- BRIEF -
Can you recast the records as a Markdown table with the columns "No." and "Line", starting at the line that has "Click the rocket Projects icon" and stopping after the line that has "Click the 3233.13"? Skip any blank lines and leave the pictures out.

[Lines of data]
"""

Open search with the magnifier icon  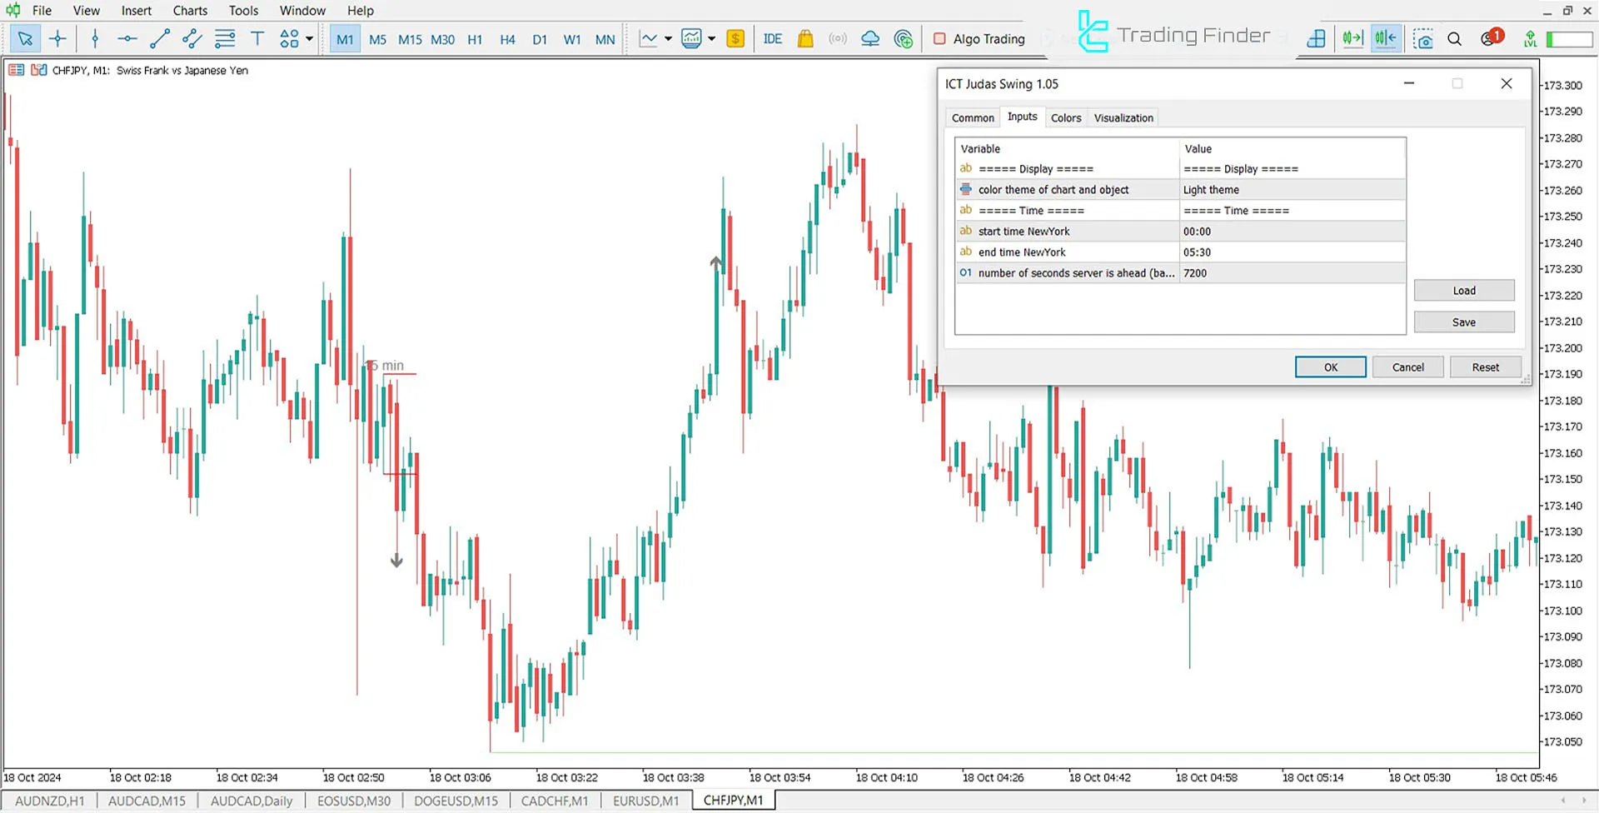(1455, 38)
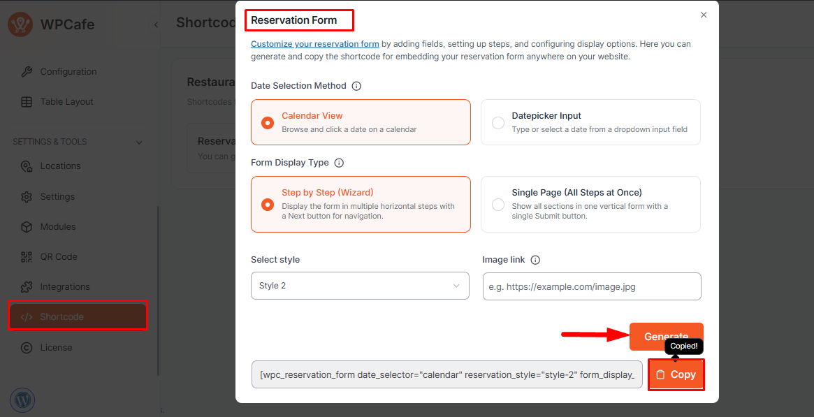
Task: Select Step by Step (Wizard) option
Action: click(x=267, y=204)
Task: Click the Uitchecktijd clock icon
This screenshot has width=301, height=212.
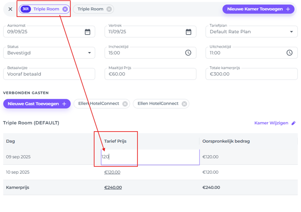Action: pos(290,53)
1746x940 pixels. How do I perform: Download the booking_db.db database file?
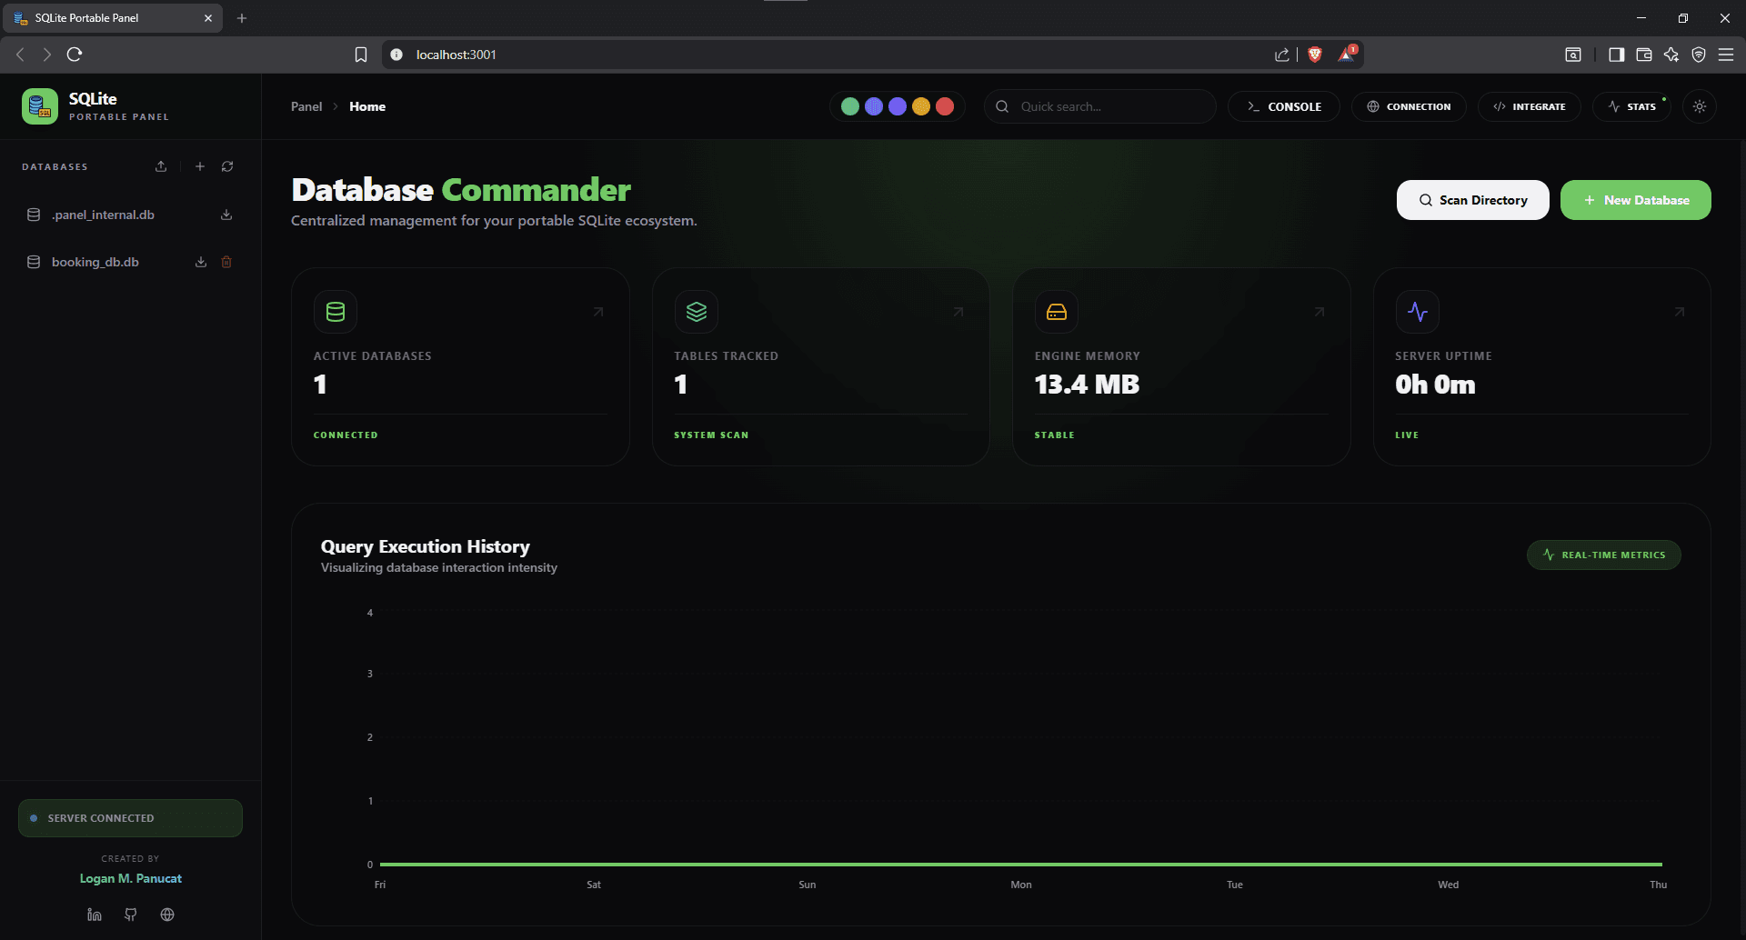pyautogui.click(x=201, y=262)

"""
"""

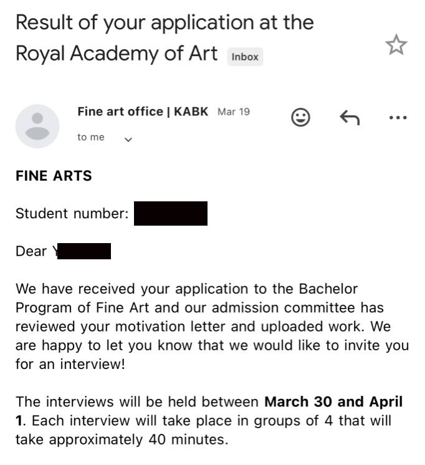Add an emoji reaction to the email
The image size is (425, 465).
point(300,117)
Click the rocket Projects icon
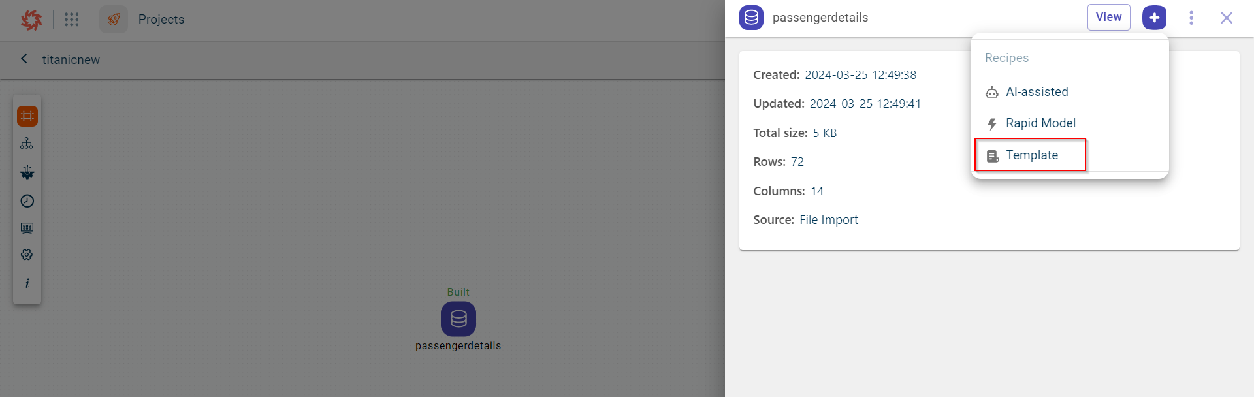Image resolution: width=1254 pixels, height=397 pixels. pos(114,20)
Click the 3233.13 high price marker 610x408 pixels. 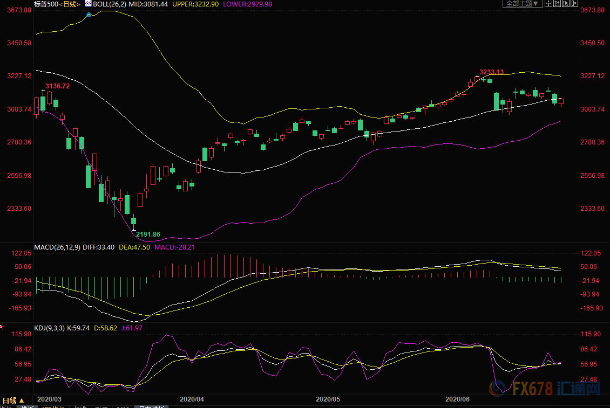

"""

- FINAL ANSWER -
| No. | Line |
|---|---|
| 1 | Click the rocket Projects icon |
| 2 | Image resolution: width=1254 pixels, height=397 pixels. pos(114,20) |
| 3 | Click the 3233.13 high price marker 610x408 pixels.  |